All these figures are just those without context. However, if you think about it, for every 10,000 FTTC connections, almost 500 people have had sufficient an issue to raise a complaint about it – that’s 5%. Perhaps that’s not a huge number, but it kind of feels like it is.
Maybe my own experience with FTTC colours that – we’ve had no issues with it at all!
I’m also surprised that the number of FTTN complaints aren’t higher, given what we hear colloquially about the quality of those connections in terms of speed, faults, and other issues.
In other news, it appears the NBN Co is using enterprise fibre options as a backdoor means to extend its fibre network for consumer benefit too, according to IT News.
At Senate Estimates last week, NBN Co executives told senators that its push into the enterprise market – directly engaging with large corporate customers to offer fibre connectivity – was a means to finance further deployment of fibre out into regions. The flow-on effect? There’d be more fibre going forward to service customers and improve existing connections.
Seems logical.
“When we deploy fibre – primarily it’s a fibre discussion – to these large branch networks that are spread across the country, on the back of a commercially attractive proposition for us, we’re pulling fibre deeper and deeper into towns and regional areas all across the nation,” chief customer officer for business Paul Tyler said.

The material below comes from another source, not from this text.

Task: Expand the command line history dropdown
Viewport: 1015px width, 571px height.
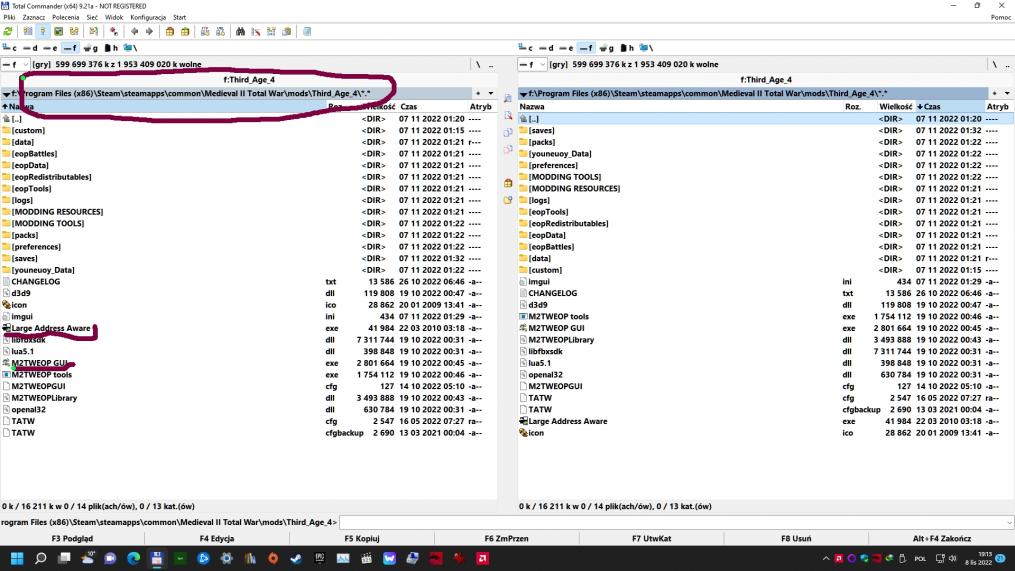Action: click(x=1008, y=522)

“On the back of that fibre that we pull deeper and deeper into the network, that then unlocks the opportunity for other businesses that are all along the path to take advantage of that fibre.
“The anchor tenancies that these large enterprises have afforded us … [are] generating great social outcomes in terms of the ability for other businesses to get access to it.”

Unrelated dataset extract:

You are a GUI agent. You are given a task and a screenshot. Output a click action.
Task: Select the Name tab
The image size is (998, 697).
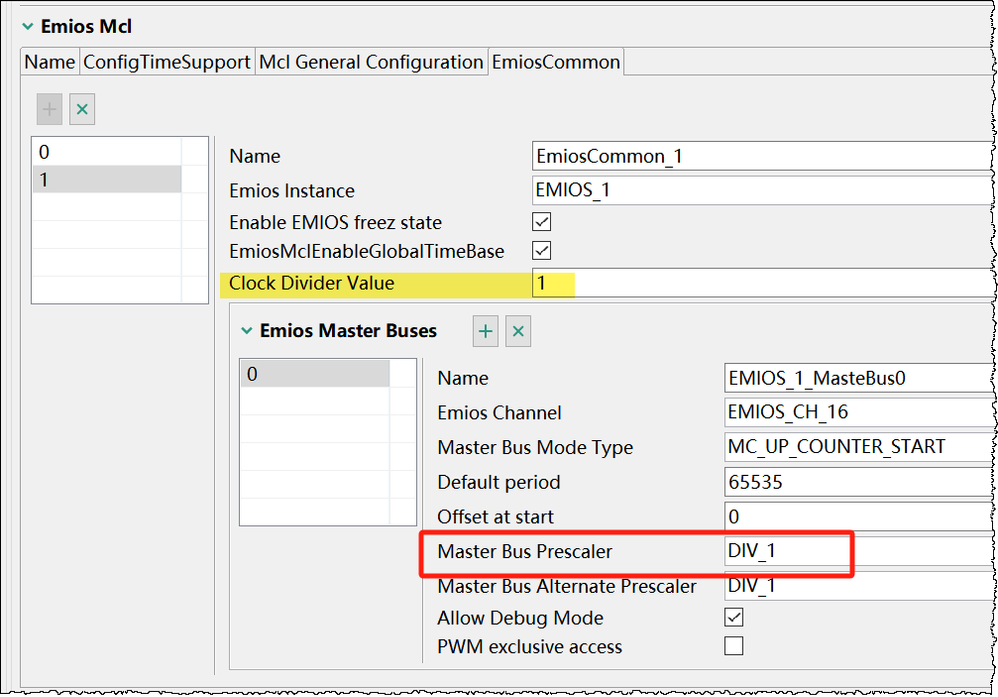click(x=49, y=61)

What kinds of enterprise customers has NBN Co been courting? Well, think of how many Woolworths, Coles and Australia Post outlets are around the place, not just in the suburbs of our major cities, but also in regional centres and so on.

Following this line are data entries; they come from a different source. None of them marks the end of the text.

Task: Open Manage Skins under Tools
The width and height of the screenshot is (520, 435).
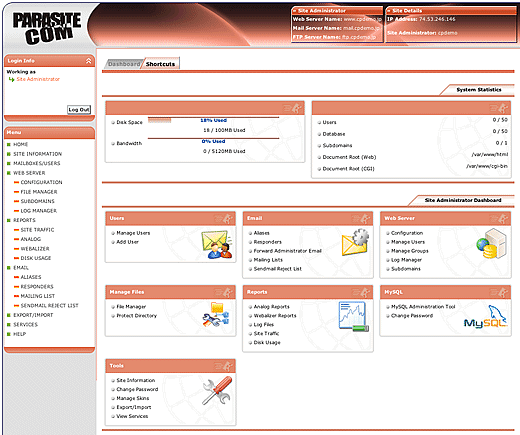Action: [133, 398]
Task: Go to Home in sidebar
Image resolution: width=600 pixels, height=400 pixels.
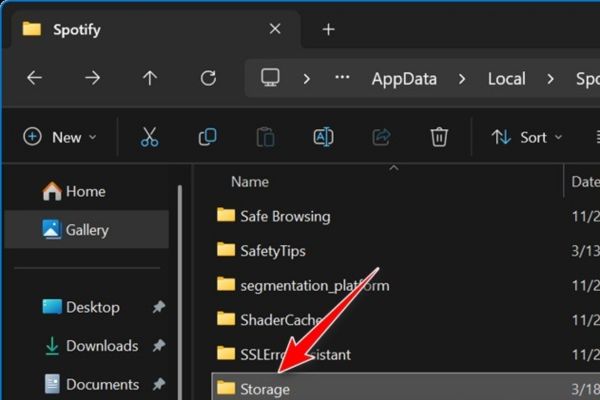Action: pyautogui.click(x=85, y=191)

If you’ve got all those stores connected on an NBN Fibre link, then all of a sudden you’ve got great big connectivity hooked up into centres that mightn’t have had it before, and that can be used to benefit customers says the NBN.
Not only that, but NBN forecasts that the revenue from providing these services can also be used to cross subsidise consumer connections in those areas, where otherwise they may not be able to assist.
It’s a couple of interesting arguments, and if consumers ultimately benefit from it, then it’s not a bad deal. However, it’s just as easy to reconcile the move with a cash grab:
Tyler said that enterprise and government customers were attractive in part because NBN Co “requires a payback of any investment within the first five years of its operation.”
NBN has to return a profit, so why not directly seek out more profitable customers? Perhaps it’s just both – enhanced profit, but it does actually provide a benefit to other consumer users as well.
Chris. Do you understand what the FTTC complaints are about? Would be interesting to know? I had had it for 6 months. And other than allowing once recently to 50kbps (fixed by an NBN end point rest) my connection has been rock solid too.